Выбрать главу

Dans une tente, elle put assister au spectacle d’un homme en train de violer une femme et trouva cela des plus ennuyeux. Elle l’avait déjà vu et ce n’étaient pas les contorsions qui pouvaient y ajouter le moindre intérêt. Puis deux Titanides vinrent répéter le même numéro et là, ça valait le coup d’œil même si c’était troublant du point de vue sémantique. Elle crut que l’une des Titanides violait l’autre mais ensuite le violeur se retira pour se faire pénétrer par la violée. Comment cela pouvait-il être possible, en toute logique ? Si les deux sexes étaient capables de violer, était-ce encore du viol ? Certes le problème ne s’appliquait qu’aux Titanides. Chacune avait à la fois des organes mâle et femelle à l’arrière et l’un ou l’autre à l’avant.

Le présentateur annonçait l’attraction comme un « spectacle éducatif » en expliquant que les Titanides ne voyaient aucun inconvénient à pratiquer en public des relations sexuelles antérieures mais qu’elles réservaient à l’intimité les rapports frontaux. En passant, il permit à Robin d’apprendre un nouveau verbe : baiser.

Le pénis antérieur des Titanides étonna Robin. Normalement rétracté dans son fourreau et caché en partie par les jambes arrière, il se trouvait être une fois découvert, un instrument formidable. Il était exactement semblable au modèle humain mais long comme le bras de la jeune fille et deux fois plus épais. Elle se demanda si sa mère n’avait pas fait une confusion en gratifiant le mâle humain de cet effrayant attribut.

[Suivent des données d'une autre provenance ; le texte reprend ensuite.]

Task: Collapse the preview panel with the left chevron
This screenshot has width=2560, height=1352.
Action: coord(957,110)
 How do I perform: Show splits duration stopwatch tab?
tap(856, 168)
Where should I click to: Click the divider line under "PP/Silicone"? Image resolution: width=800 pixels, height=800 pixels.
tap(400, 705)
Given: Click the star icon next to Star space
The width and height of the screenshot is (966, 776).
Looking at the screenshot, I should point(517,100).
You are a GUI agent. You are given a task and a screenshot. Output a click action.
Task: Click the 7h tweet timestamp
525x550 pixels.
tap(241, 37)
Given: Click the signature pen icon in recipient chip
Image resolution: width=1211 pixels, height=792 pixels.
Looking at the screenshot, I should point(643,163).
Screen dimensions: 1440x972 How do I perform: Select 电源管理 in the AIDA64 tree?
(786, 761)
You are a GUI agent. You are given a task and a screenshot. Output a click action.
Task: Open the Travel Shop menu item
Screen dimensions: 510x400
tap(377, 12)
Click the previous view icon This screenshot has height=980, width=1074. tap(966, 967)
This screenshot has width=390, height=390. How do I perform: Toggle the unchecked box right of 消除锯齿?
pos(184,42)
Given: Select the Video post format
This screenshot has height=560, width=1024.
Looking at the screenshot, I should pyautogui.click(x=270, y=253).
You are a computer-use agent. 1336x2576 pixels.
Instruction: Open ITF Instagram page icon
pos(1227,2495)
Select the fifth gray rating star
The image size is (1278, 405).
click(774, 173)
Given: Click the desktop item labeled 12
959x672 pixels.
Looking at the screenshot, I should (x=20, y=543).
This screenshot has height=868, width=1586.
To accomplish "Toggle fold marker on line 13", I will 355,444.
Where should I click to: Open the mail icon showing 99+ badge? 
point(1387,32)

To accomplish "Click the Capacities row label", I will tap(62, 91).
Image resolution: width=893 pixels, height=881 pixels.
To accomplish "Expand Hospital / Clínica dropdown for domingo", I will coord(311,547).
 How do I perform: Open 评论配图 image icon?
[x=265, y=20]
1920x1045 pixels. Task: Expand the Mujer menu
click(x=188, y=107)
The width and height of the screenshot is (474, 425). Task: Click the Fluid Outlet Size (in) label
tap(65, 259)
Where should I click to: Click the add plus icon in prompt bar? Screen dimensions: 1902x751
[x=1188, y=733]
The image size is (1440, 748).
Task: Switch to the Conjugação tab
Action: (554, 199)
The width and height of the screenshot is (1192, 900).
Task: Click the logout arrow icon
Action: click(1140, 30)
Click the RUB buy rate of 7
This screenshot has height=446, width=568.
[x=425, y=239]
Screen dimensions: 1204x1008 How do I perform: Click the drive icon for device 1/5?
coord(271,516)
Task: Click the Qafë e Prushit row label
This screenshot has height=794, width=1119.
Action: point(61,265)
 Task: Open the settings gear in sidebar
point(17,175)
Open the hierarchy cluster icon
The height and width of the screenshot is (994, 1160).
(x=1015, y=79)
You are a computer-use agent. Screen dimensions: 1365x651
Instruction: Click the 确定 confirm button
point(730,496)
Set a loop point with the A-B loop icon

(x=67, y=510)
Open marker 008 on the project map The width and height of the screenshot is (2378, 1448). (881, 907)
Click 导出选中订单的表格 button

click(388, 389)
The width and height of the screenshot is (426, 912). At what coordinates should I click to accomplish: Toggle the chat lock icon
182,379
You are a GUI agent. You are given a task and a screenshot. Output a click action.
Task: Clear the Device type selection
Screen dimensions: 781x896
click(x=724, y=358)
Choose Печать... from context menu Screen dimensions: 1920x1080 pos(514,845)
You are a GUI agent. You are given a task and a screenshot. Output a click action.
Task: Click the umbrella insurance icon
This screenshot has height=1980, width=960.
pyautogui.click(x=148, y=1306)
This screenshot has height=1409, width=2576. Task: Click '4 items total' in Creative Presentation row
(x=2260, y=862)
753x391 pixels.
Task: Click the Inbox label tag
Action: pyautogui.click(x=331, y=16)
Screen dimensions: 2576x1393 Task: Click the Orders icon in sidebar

Il y avait aussi d’autres spectacles éducatifs et scientifiques. Bon nombre d’entre eux affichaient un caractère violent. Robin n’en fut pas surprise, elle qui n’attendait rien de plus d’une société de sauteurs et restait personnellement étrangère à toute violence. Dans une petite tente, une femme démontrait les pouvoirs de quelque forme de yoga en s’enfonçant des aiguilles sous les yeux, en se transperçant le corps avec un long sabre puis en s’amputant du bras gauche à l’aide d’un scalpel et d’une scie. Robin était certaine que la femme n’était qu’un robot ou un hologramme, mais l’illusion était trop bonne pour être démasquée. En tout cas, à la présentation suivante la femme était comme neuve.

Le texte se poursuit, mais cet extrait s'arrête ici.